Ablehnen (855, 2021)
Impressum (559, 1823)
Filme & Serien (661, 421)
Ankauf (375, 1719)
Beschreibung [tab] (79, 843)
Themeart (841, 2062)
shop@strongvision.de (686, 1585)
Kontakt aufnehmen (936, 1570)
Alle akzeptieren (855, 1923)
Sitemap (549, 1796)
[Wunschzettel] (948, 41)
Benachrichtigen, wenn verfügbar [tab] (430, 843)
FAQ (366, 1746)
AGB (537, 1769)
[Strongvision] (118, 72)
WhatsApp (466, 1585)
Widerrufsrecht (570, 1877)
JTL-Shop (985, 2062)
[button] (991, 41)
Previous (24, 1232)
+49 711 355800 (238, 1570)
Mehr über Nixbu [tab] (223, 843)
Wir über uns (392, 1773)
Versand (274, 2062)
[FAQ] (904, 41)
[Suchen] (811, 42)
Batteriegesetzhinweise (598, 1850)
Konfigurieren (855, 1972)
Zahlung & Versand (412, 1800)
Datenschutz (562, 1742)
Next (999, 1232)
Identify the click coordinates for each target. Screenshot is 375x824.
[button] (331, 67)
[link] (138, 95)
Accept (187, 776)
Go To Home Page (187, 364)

...

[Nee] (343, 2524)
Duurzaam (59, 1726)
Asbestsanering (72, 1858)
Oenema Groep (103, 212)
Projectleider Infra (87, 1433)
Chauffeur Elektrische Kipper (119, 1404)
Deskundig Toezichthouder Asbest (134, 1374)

---

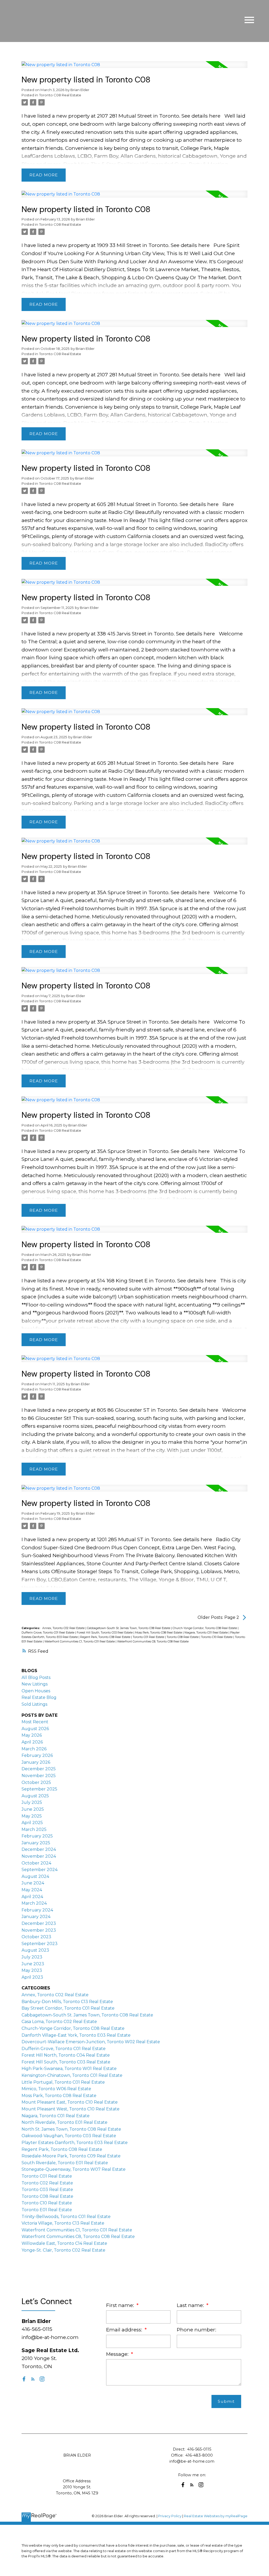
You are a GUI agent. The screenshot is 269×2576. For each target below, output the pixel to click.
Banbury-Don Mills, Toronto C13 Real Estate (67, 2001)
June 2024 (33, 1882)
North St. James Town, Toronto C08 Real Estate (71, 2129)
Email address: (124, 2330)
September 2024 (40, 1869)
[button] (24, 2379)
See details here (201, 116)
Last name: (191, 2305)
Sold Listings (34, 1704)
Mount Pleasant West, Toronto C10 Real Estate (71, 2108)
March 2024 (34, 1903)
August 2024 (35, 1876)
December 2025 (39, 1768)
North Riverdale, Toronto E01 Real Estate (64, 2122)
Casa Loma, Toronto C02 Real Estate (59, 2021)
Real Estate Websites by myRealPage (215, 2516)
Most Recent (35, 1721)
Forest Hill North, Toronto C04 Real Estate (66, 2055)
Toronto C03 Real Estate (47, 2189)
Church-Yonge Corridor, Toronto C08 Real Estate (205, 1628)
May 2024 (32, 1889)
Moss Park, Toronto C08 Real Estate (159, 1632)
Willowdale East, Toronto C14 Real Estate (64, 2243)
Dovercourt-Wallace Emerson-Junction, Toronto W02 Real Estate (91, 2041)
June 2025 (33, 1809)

» **What you have to do**:
Could you reproduce, exactly, every line above from the line with "Real Estate Websites" to the line with "June 2025 (33, 1809)", and no other line? Both ends count.

» **Response**:
Real Estate Websites by myRealPage (215, 2516)
Most Recent (35, 1721)
Forest Hill North, Toronto C04 Real Estate (66, 2055)
Toronto C03 Real Estate (47, 2189)
Church-Yonge Corridor, Toronto C08 Real Estate (205, 1628)
May 2024 (32, 1889)
Moss Park, Toronto C08 Real Estate (159, 1632)
Willowdale East, Toronto C14 Real Estate (64, 2243)
Dovercourt-Wallace Emerson-Junction, Toronto W02 Real Estate (91, 2041)
June 2025 (33, 1809)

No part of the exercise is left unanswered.